Electric field-induced superconducting transition of insulating FeSe thin film at 35 K

Kota Hanzawa,Hikaru Sato,H. Hiramatsu,T. Kamiya,H. Hosono

Published 2015 in Proceedings of the National Academy of Sciences of the United States of America

ABSTRACT

Significance One of the key strategies for obtaining higher superconducting critical temperature (Tc) is to dope carriers into an insulator parent material with strong electron correlation. Here, we examined electrostatic carrier doping to insulator-like thin (∼10-nm-thick) FeSe epitaxial films using an electric double-layer transistor (EDLT) structure. The maximum Tc obtained is 35 K, which is 4× higher than that of bulk FeSe. This result demonstrates that EDLTs are useful tools to explore the ultimate Tc for insulating parent materials, and opens a way to explore high-Tc superconductivity, where carrier doping is difficult by conventional chemical substitution. It is thought that strong electron correlation in an insulating parent phase would enhance a critical temperature (Tc) of superconductivity in a doped phase via enhancement of the binding energy of a Cooper pair as known in high-Tc cuprates. To induce a superconductor transition in an insulating phase, injection of a high density of carriers is needed (e.g., by impurity doping).
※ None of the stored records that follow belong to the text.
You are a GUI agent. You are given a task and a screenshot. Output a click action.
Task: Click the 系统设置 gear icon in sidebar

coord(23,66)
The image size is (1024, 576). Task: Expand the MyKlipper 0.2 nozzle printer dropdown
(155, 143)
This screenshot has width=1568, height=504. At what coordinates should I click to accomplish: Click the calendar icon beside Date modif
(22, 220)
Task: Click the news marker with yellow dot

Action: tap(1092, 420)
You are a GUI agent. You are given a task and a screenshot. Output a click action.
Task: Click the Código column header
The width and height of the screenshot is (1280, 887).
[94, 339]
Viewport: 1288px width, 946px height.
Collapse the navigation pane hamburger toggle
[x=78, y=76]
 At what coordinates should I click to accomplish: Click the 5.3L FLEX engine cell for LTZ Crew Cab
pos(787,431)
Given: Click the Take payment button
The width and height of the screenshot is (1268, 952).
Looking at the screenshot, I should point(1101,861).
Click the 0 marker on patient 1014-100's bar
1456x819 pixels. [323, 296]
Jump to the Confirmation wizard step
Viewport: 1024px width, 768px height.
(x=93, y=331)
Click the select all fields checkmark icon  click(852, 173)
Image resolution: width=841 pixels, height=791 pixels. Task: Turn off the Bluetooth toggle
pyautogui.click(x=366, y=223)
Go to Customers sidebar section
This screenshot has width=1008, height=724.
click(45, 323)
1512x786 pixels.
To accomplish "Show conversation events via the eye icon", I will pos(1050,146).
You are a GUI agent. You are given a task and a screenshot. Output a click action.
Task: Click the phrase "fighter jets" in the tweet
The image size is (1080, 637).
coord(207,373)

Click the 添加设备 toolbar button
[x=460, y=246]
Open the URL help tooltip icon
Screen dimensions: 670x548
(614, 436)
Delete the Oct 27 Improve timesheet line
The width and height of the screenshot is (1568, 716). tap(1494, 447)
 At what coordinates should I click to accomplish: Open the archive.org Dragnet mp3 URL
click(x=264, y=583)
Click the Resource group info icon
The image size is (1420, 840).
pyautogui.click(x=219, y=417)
An electric double-layer transistor (EDLT) with an ionic liquid gate insulator enables such a field-induced transition to be investigated and is expected to result in a high Tc because it is free from deterioration in structure and carrier transport that are in general caused by conventional carrier doping (e.g., chemical substitution). Here, for insulating epitaxial thin films (∼10 nm thick) of FeSe, we report a high Tc of 35 K, which is 4× higher than that of bulk FeSe, using an EDLT under application of a gate bias of +5.5 V. Hall effect measurements under the gate bias suggest that highly accumulated electron carrier in the channel, whose area density is estimated to be 1.4 × 1015 cm–2 (the average volume density of 1.7 × 1021 cm–3), is the origin of the high-Tc superconductivity. This result demonstrates that EDLTs are useful tools to explore the ultimate Tc for insulating parent materials.